Provided passage:
RAM EWF commit question

D

Doug G

I am not entirely clear on the user of the ewfmgr commands "commit" vs.
"commitanddisable" from the standpoint of when they must be used with
RAM-based EWF. If I have RAM-based EWF enabled using the EWF partition
config as opposed to the registry-based config, will a simple "commit" work
for committing changes to the disk, or do I have to use "commitanddisable"?
I guess I'm not clear on why the disable has to be done if I am just trying
to write changes back to the disk, as I can currently do with my disk-based
EWF system.

Doug Gordon
 
S

Slobodan Brcin \(eMVP\)

Hi Doug,

You confused switch "-commit" with switch "-disable".

Commit works always, with all RAM EWF solutions.
Disable do not, because if there is no EWF config partition disable command can't be saved for next boot. (Because EWF protect only
partition that could save this flag)

Regards,
Slobodan
 
D

Doug G

OK, then if I understand correctly, "commitanddisable" is necessary in order
to disable the registry-based EWF because you have to commit the changes to
the registry that tell the system to leave EWF disabled at the next boot.

Provided material:
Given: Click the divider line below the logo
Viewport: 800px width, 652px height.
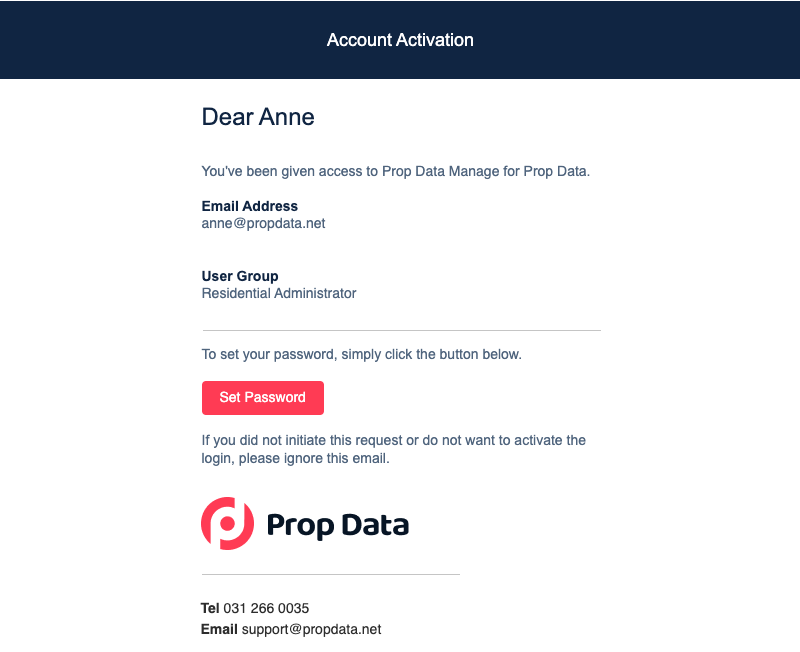Looking at the screenshot, I should tap(331, 575).
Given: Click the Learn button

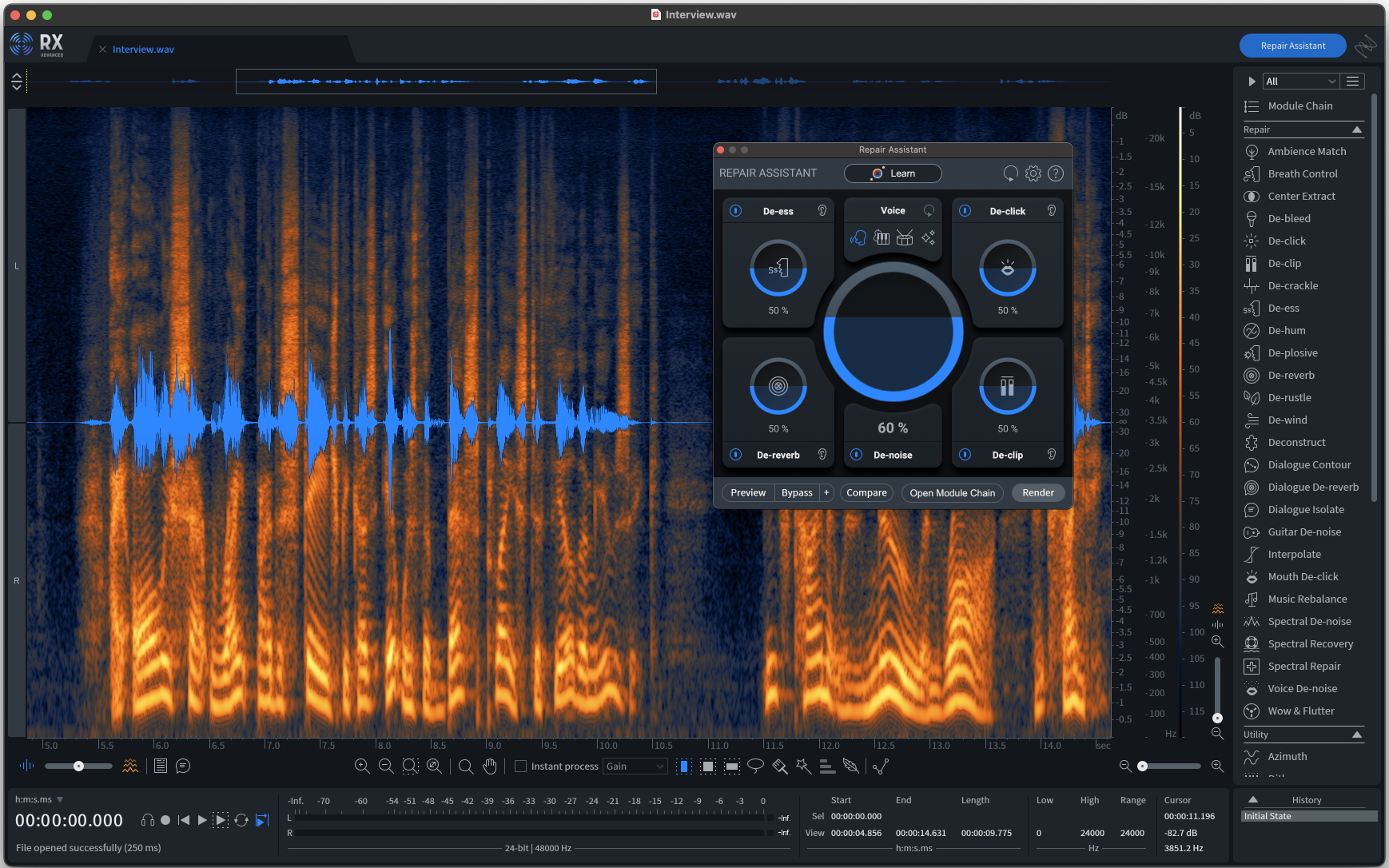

Work required:
Return everything from "I guess I'm" down to "EWF system." in the EWF commit thread, copied word for word. You won't need the data for this.

Answer to the exercise:
I guess I'm not clear on why the disable has to be done if I am just trying
to write changes back to the disk, as I can currently do with my disk-based
EWF system.